- DIRECTIVE
Write what comes next in the essay below about music education across a family's generations, picking up right after its last sentence.

November 29, 2008 at 2:49 PM
A few years ago, at some holiday conversation where I don't remember the holiday, around when my daughter first started taking violin lessons, my brother and I talked about what we had gotten out of our music education growing up and what we wanted to do with our kids.
My brother is a talented singer, after a few years in school with a baritone horn bigger than he was, he decided to use his voice as his primary instrument. I'd always been somewhat envious of his singing abilities, and it turned out that he in turn had been somewhat envious of my orchestral and instrumental playing. We'd been told over the years to do one thing and not another. He wasn't allowed to play the trombone by the elementary school band teacher, which was what he'd really wanted to do. I'd been told I couldn't sing.
And this was generational: our father has told us the story several times of how he, in the early 1950's, was steered away from playing the flute and toward the clarinet by well-meaning music teachers wielding various assessment tools. He claims that, because he already had braces, they told him the flute embouchure would be too difficult, and that because he "couldn't carry a tune in a bucket" they told him he couldn't play anything else. He never took to the clarinet and gave it up after a few years.
This year we had another conversation, and a concert. My brother and his family came to our house for Thanksgiving this year for the first time. They have two kids now ages, 2 and 5. Their 5-yo daughter, like our 5-yo son, is in kindergarten this year. They look alike, too: two little tow-headed kids at the computer. Like their parents, they like the computer, maybe a little too much. For a change of pace, my brother suggested that we play something on the violin.

- INFORMATION SHOWN
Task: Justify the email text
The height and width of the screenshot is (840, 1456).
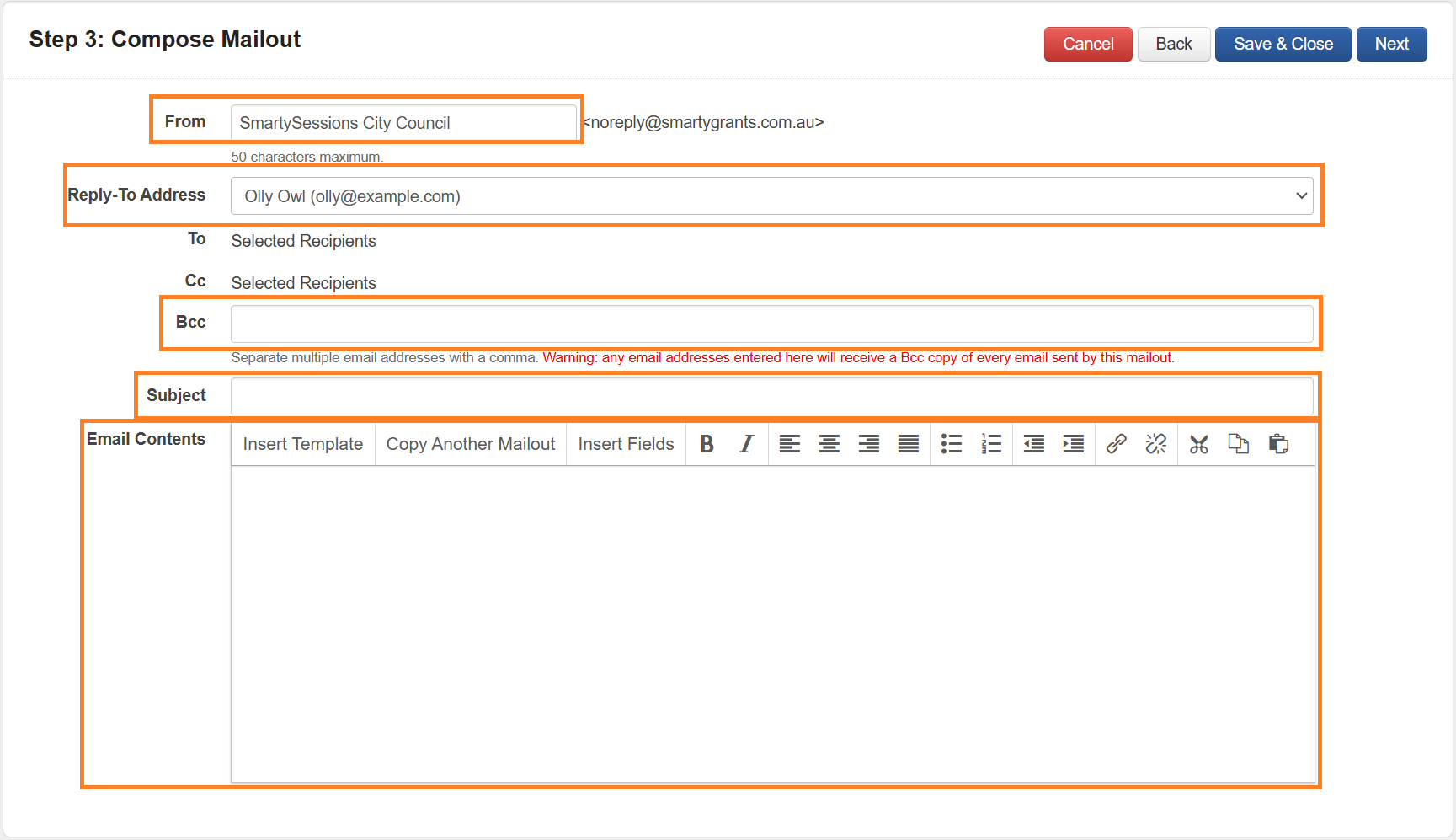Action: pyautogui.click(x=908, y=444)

--

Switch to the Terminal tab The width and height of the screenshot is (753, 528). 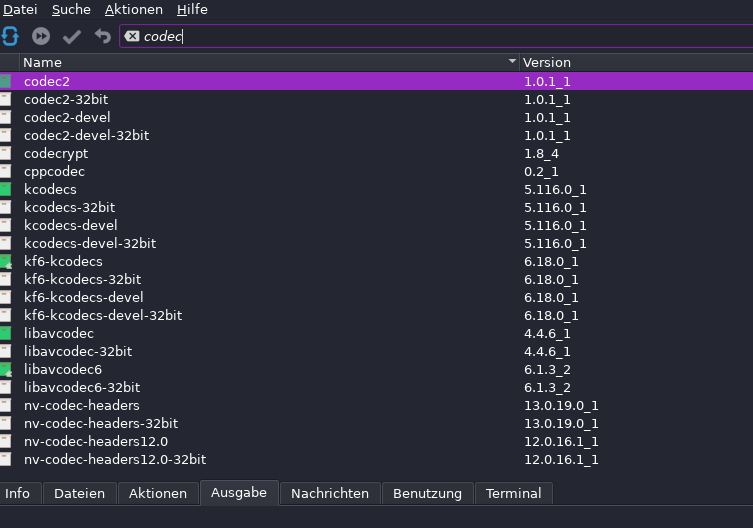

- THE RESULT
My daughter is learning 3 Christmas Carols to play at the Christmas pageant this year: O Christmas Tree, Angels We Have Heard on High, and Silent Night. We have another violist in her class who will play too (a different violist than her friend from last year, who quit). But for now, it's me again on the B part. With all the excitement of visitors and the holiday, my daughter's practicing has been a little haphazard (as has mine), but when she wants to, she can focus. We play these 3, plus one of the Farmers' Market fiddle tunes, "On the Road to Boston" (in honor of our visitors), in the middle of the living room.
After that, my 5-yo niece wants to play too. I get out the old quarter size (the one that was not run over) and "Adventures in Violinland" to show her how to hold it. She struggles a little but after a few minutes is able to hold it properly. But she emphatically does not want to do pizzicato, she wants to use the bow. And she likes the little family metaphors in "Adventures," grandpa string, daddy string, mommy string, baby string: especially the baby, "ga ga goo goo". Her grip on the bow tends a little too much towards a fist, but she manages a "how do you do," "ga ga goo goo" on all the strings that pleases her. "I want to play a concert too," she says.
Fortunately, my brother is not ready to kill me for giving her ideas ;-) Rather, we want to put to rest all those can'ts and don'ts lost in the mists of time, but still remembered. I see that in my niece's face, and in my brother's, and in my father's too.
What a great topic, Karen!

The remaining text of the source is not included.